この手であの日常を終わらせられるなら

続き


気がつくとテルオは真っ赤な部屋の中にいた。壁も床も天井も全てが赤い。
「なんだというのだこの部屋は」
テルオはあせっていた。
「なんなんださっきから、俺は一体・・・」
(分からないことだらけだ。何だってんだ今日は。俺が何をしたんだ。何が原因なんだ・・・)
あらゆる考えが頭の中をよぎる。この結果は一体何がもたらしたのか。まずこの状態は常識的なものではない。普通に考えても無駄なのだ。大体前例がない。この状況は彼が経験・見識・予想・妄想ですら遥かに超えた事態にしか思えなかった。よって比較しようのない全くの未知の状況であることを理解した。

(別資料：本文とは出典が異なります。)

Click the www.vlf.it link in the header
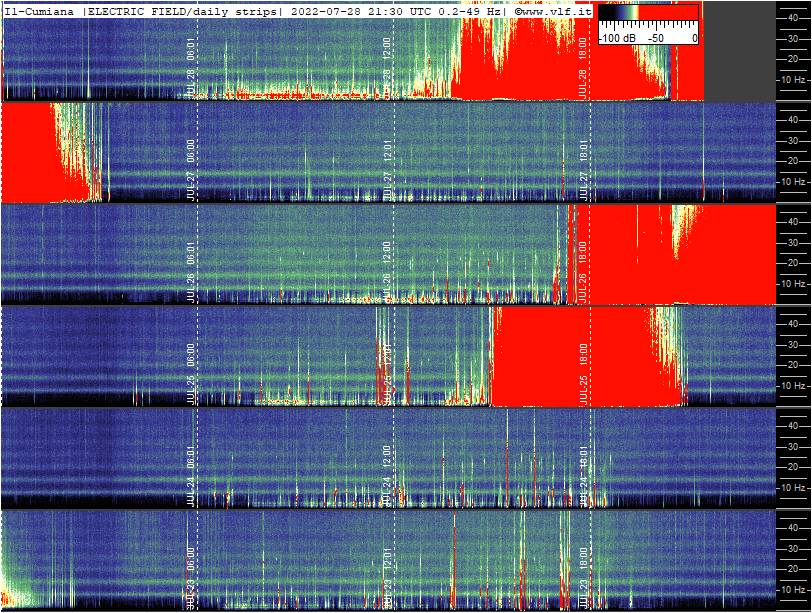[552, 11]
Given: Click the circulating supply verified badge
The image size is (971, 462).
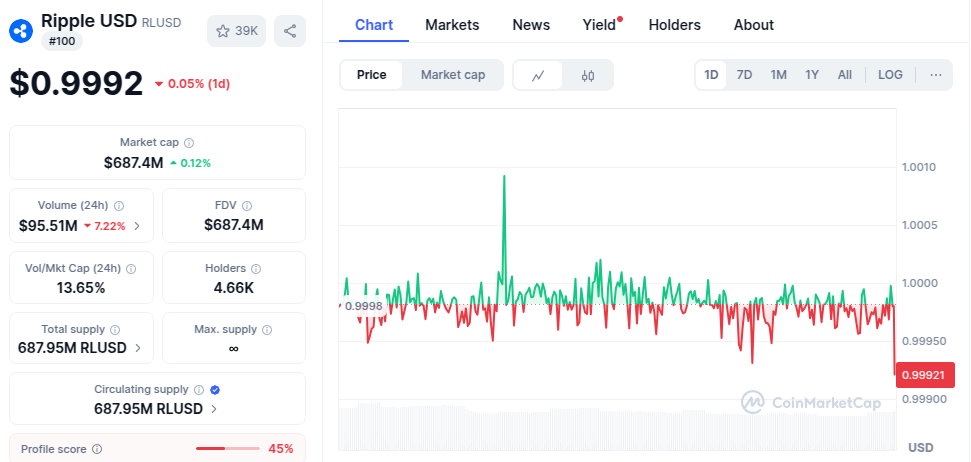Looking at the screenshot, I should [x=215, y=390].
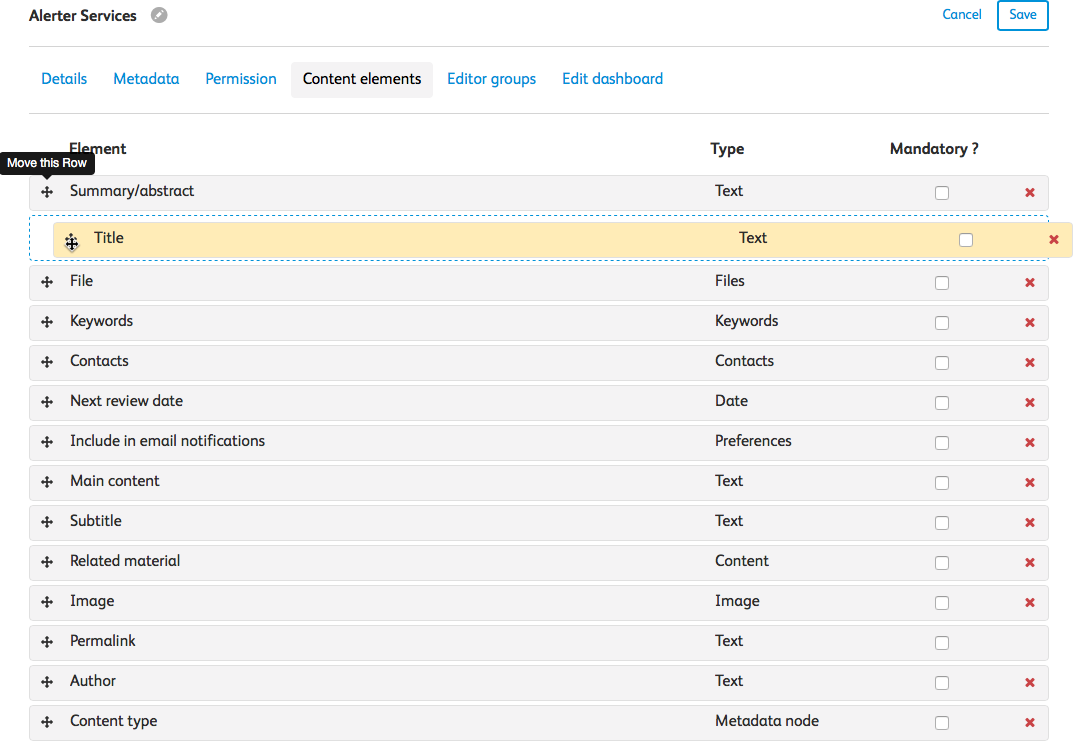Go to the Edit dashboard tab
Viewport: 1076px width, 743px height.
point(612,79)
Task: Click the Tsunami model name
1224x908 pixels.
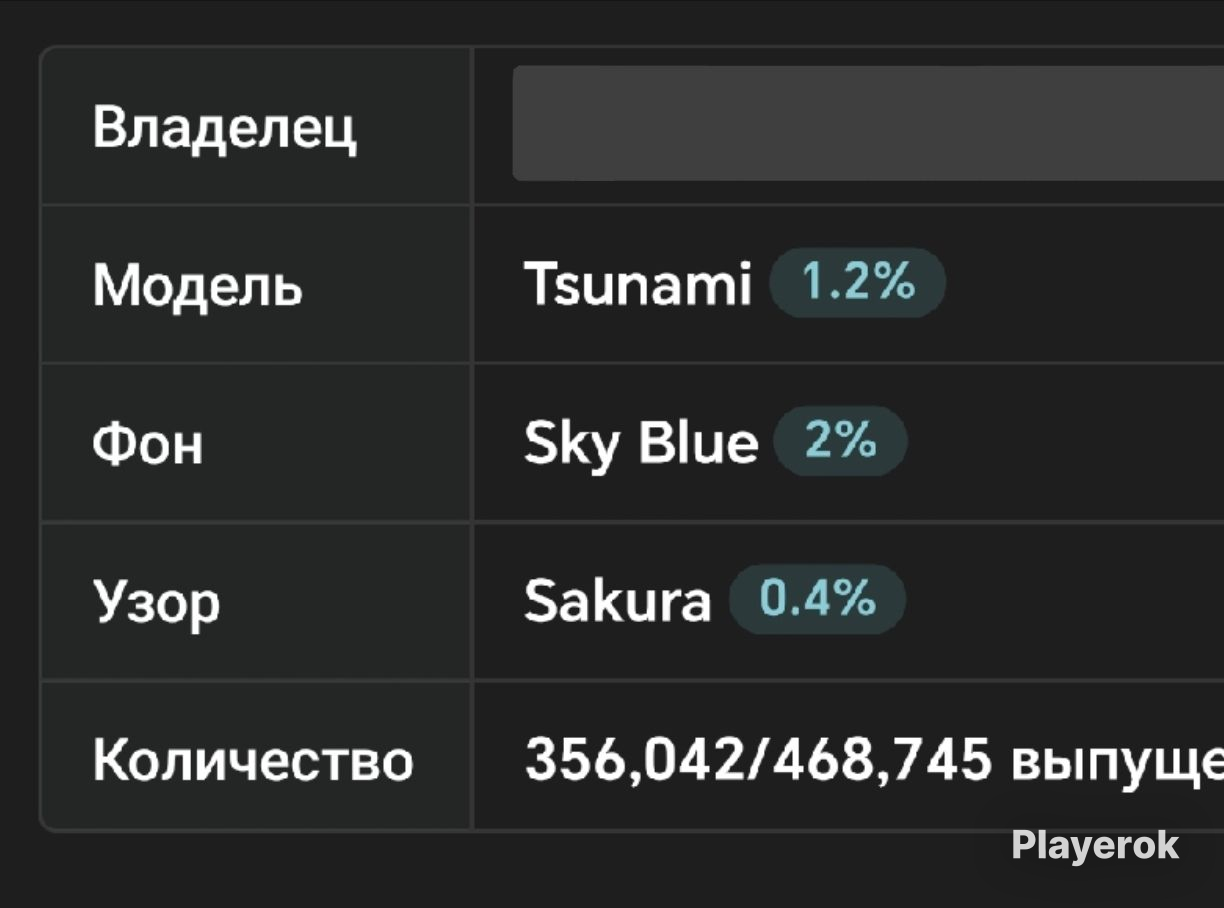Action: [x=637, y=285]
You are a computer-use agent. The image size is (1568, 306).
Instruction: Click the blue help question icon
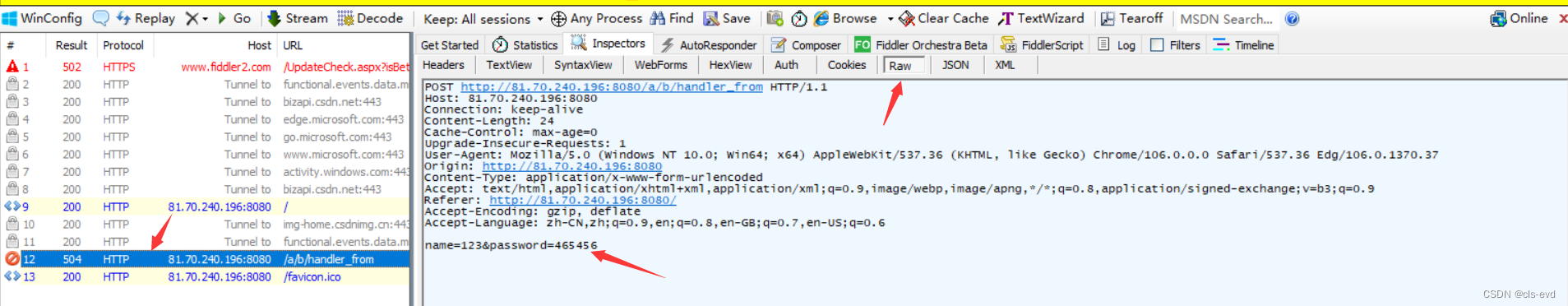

常人ならこの時点で絶望し、考えることを放棄するだろう。あるいは思考の迷路に埋まり鋭敏になりすぎた感覚のため精神を疲弊し発狂する者さえいるとしてもおかしくはない。テルオもまた同じだった。この状況を合理的に判断し、解決策をとることと、この状況を受け入れることこの二つの命題を与えられた彼の思考能力が限界を迎えることは時間の問題に見えた。がテルオはこの部屋において唯一赤くないものに気付き悲鳴を上げた。
赤い部屋においてその存在は明らかに異常であった。赤い部屋の中それは唯一重々しくも浮くような青色だったのである。そしてそれは彼の全身であった。